(TASK OBJECTIVE) Retrieve every line of the data holding the word "height".

(INPUT DATA)
◇ ◇ ◇ ◇ ◇ ◇ ◇

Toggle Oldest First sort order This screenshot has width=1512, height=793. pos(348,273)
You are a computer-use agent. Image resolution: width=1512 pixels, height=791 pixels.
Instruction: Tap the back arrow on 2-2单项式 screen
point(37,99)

◇ ◇ ◇ ◇ ◇ ◇ ◇

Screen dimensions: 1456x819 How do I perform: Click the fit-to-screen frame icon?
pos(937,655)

◇ ◇ ◇ ◇ ◇ ◇ ◇

(REPLY TO THE TASK)
Toggle Oldest First sort order This screenshot has width=1512, height=793. pos(348,273)
You are a computer-use agent. Image resolution: width=1512 pixels, height=791 pixels.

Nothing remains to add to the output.